Phil Brafield has now finished his master's thesis, and we should now start improving MBSAC. As we discussed yesterday, there is four steps that we need to perform to achieve the goal of having an abstract representation on which we can train a policy hopefully more efficiently, and to also address the noisy-tv-problem.

- Work on improving the intrinsic reward with a forward model
- Implement the abstraction function \phi. This requires also to implement the inverse model, because otherwise, the forward model with just learn the identity function.
- Implement the intrinsic reward based on the prediction error in the abstract space.
- Have the policy operate in the abstract space. If we want to use HER, this requires us to also learn an inverse abstraction function \phi^-1, because otherwise we cannot implement the state-2-goal function that is necessary to compute the hindsight rewards.

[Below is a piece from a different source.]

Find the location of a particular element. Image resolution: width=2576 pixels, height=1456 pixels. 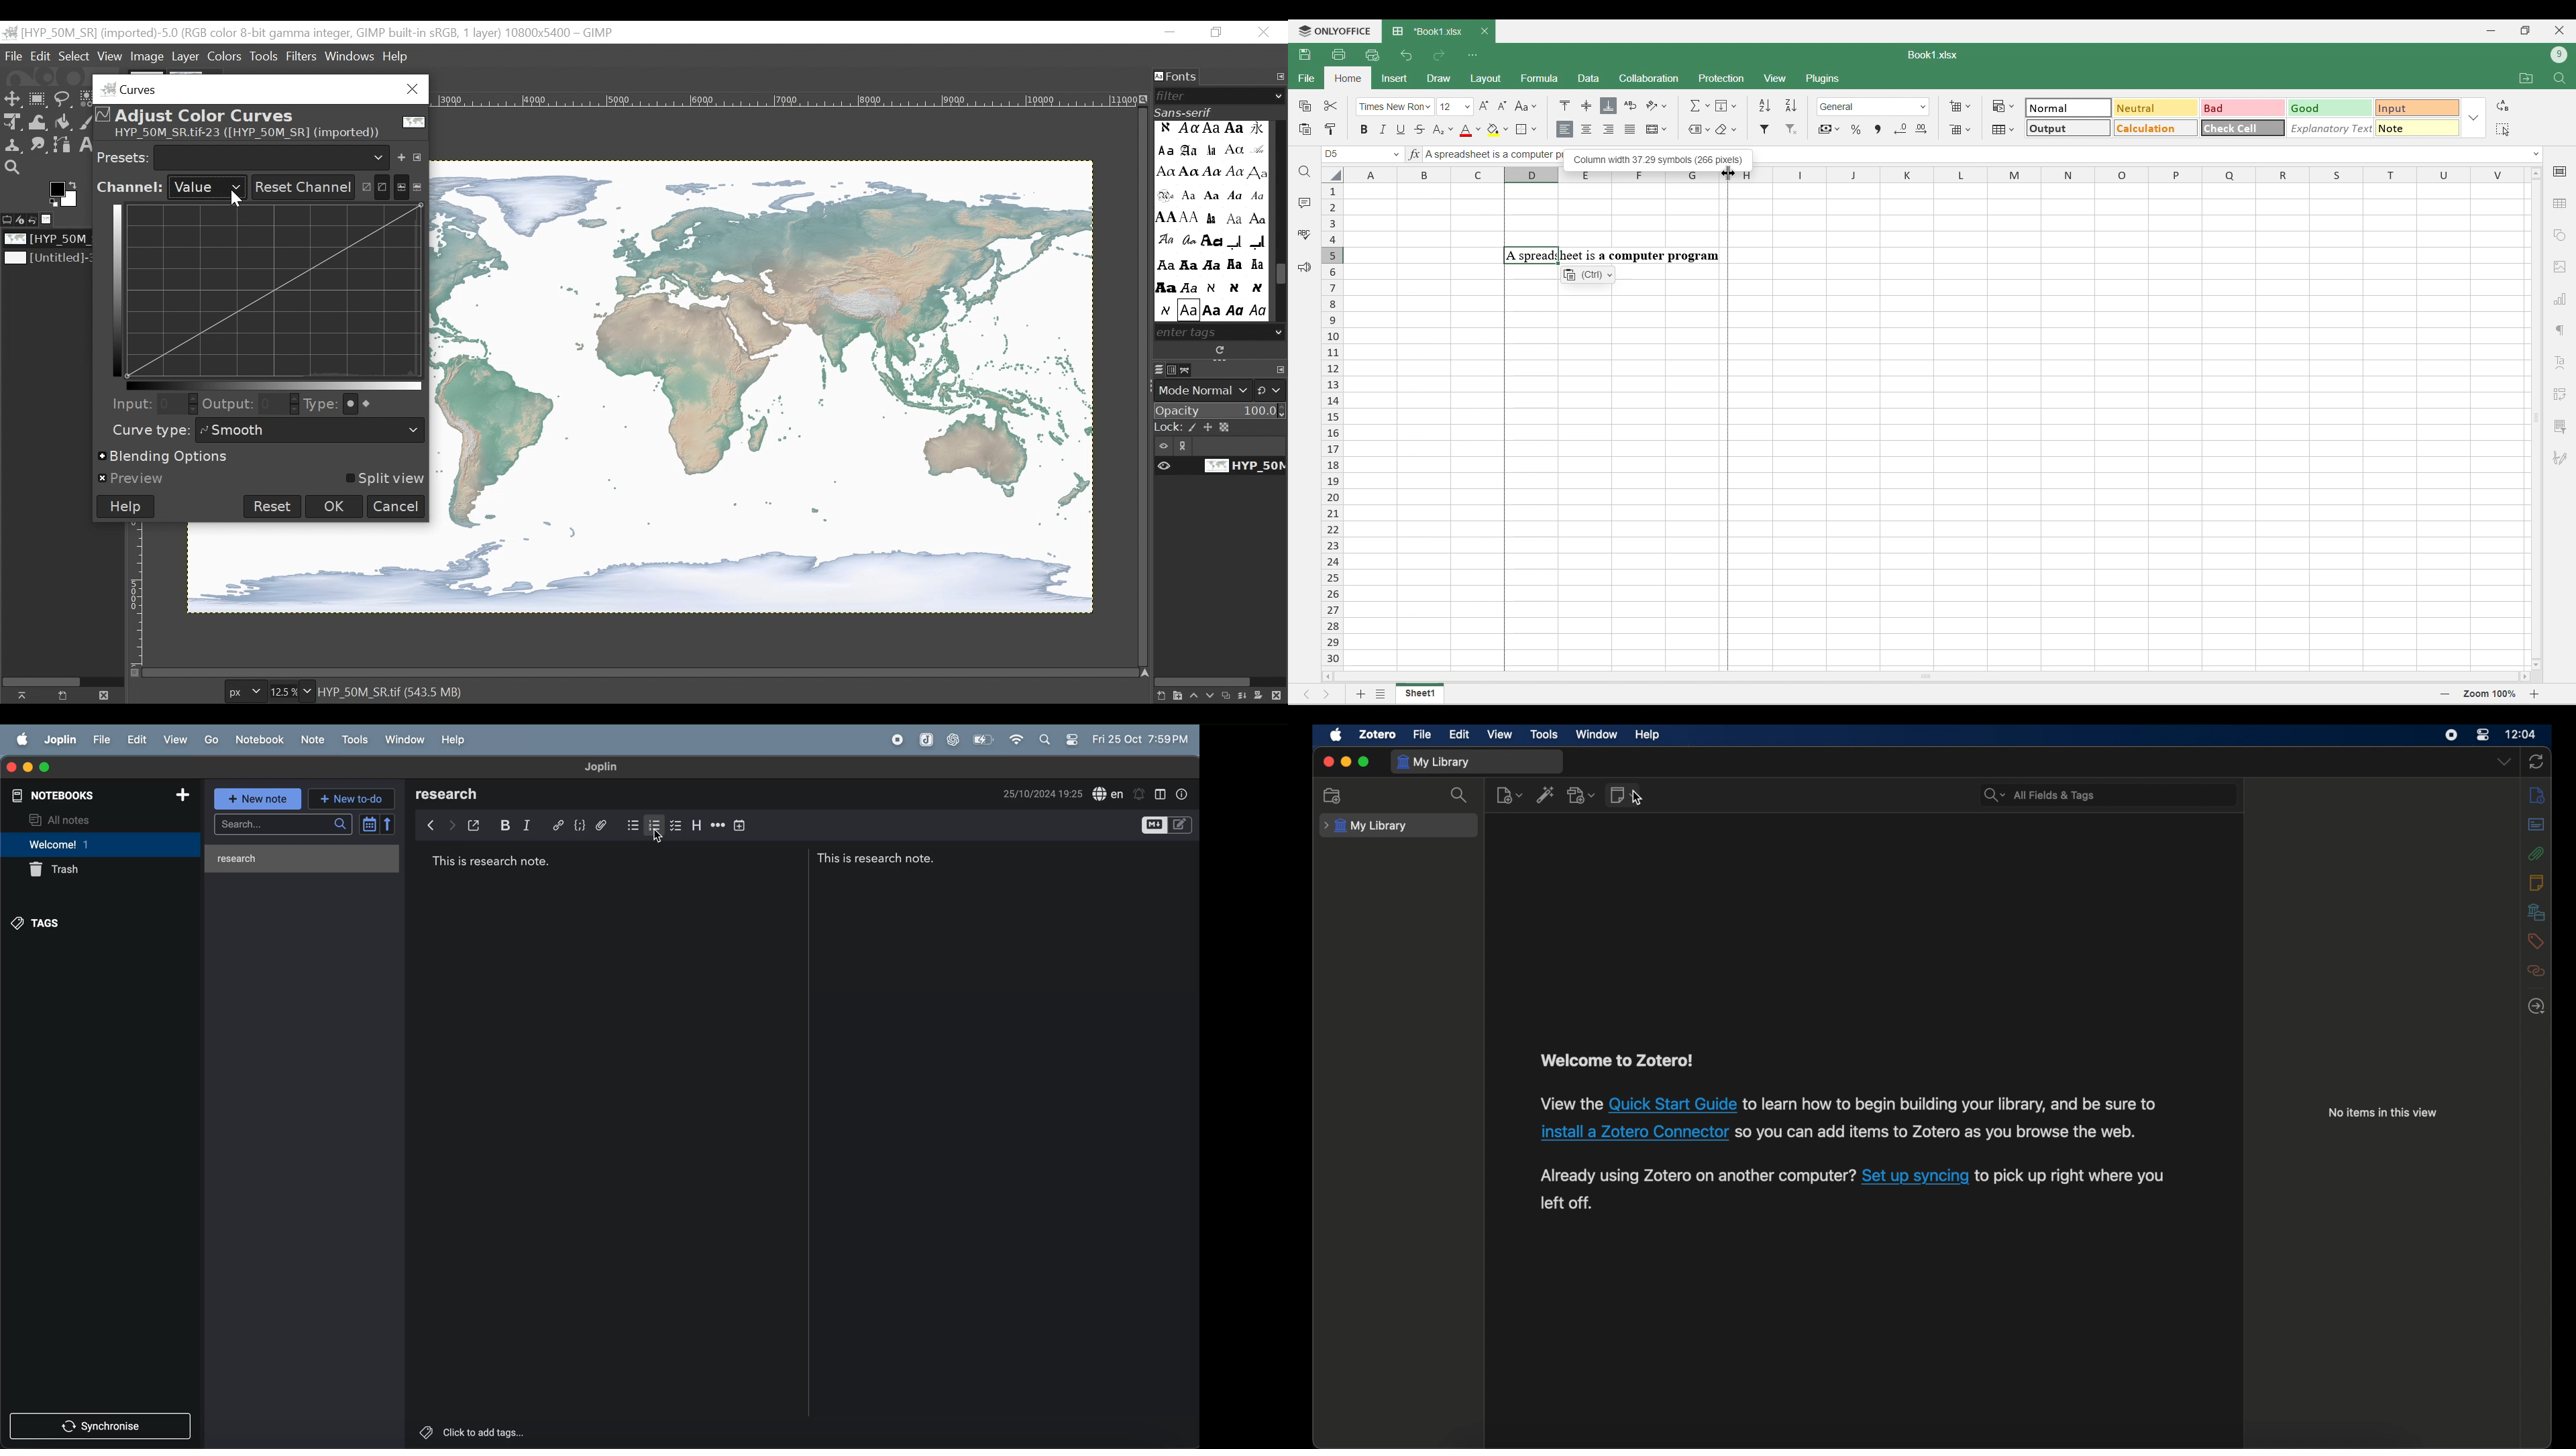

This issue is about the first part. Phil implemented the intrinsic reward as the normalized entropy of the predictions of the ensemble. The steps for future work are as follows:

- Automate the shape of the forward model. Right now, it is manually defined in the .yaml file.
- Implement a different normalization method. Phil normalized based on the min and max entropy over the whole training process. It is probably better to normalize over a sliding window of min and max of the past X episodes. This requires adding a respective paramter "fwd_normalize_over_n_episodes" (instead of episodes, we could also use steps)
- Compare using the entropy with using the (normalized) prediction error as intrinsic reward. We could also use both and have balance values for both.
- Try multiplying the entropy with the prediction error. This way, the system would generate intrinsic reward if it is very certain about a prediction, and if that prediction was false. It would not generate intrinsic reward if the prediction is false, but the prediction confidence is low.
- Use a decaying balance parameter, i.e., the better the model is trained, the lower the intrinsic reward.
- Implement a visualization method that helps to identify overfitting. For example, this could be a heatmap to show where the ant moves in the ant environment. A more general approach would be to record the variance of the observation vector for each individual episode, and compare the average variance over all episodes with the overall variance over all episodes when not using intrinsic reward.